Despite evidence of harm with very high or very low SpO2 across a broad range of conditions, the incidence of adverse events at different SpO2 targets in patients with COVID-19 is not well established. The group recommends a target range which avoid extremes and provides a clinician or hospital the option on deciding on an alternative target range in situations of short oxygen supply keeping individual safety of patient paramount. These patients should be monitored closely for adverse events concerning hypoxia and/or oxygen toxicity.

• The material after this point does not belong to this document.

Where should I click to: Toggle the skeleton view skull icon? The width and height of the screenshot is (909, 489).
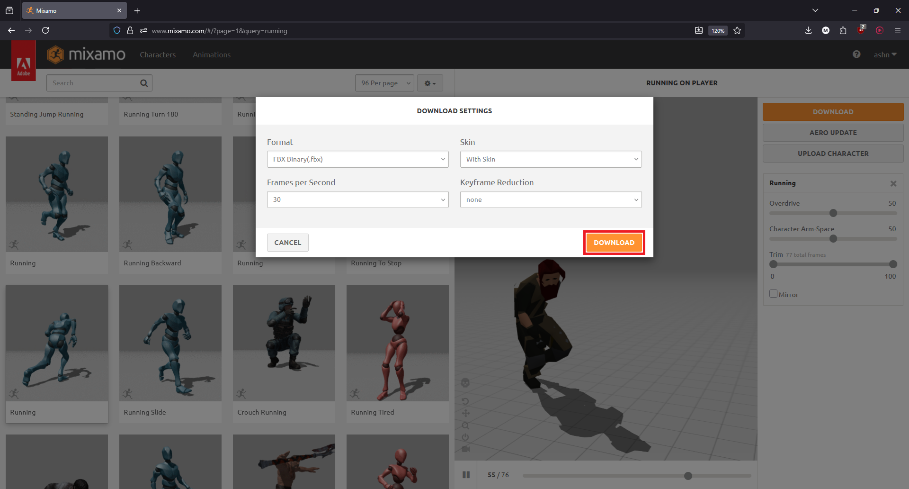465,383
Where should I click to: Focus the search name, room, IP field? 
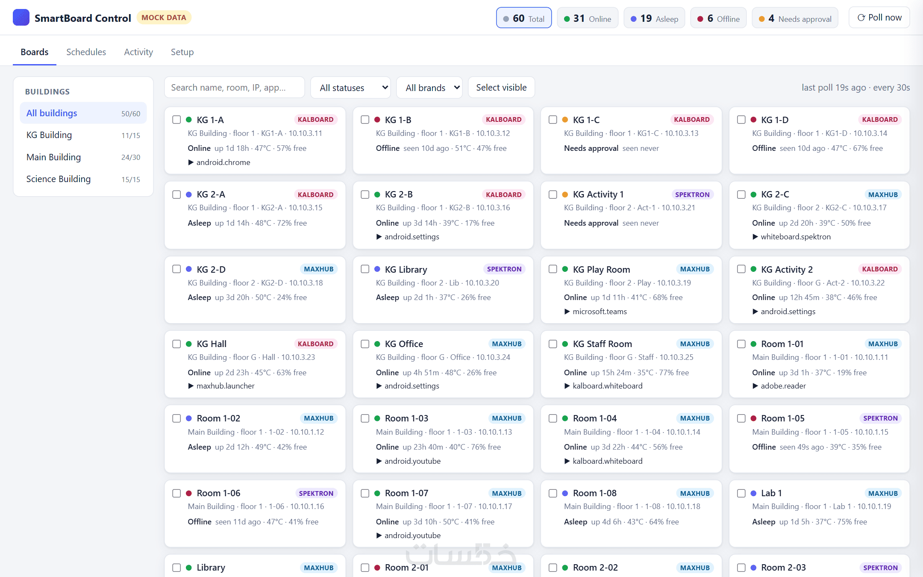pyautogui.click(x=235, y=88)
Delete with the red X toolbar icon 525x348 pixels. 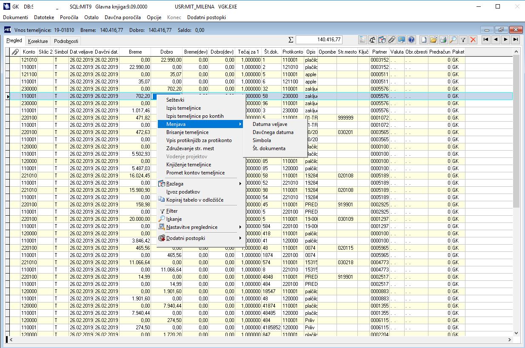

As found in the evidence review for this recommendation, there is a paucity of trials comparing SpO2 targets in patients with COVID-19, and there is an urgent need to conduct new or report results of ongoing trials. Outside of COVID-19, key subgroups as mentioned in the subgroup considerations section are not recruited in most trials, so future trials should attempt to include these special populations. Additionally, pre-COVID-19 trials included patients with a variety of causes, and ensuring a well powered subgroup of patients with key causes of ARDS, such as pneumonia, may provide more direct evidence for COVID-19 and potential future respiratory infection epidemics.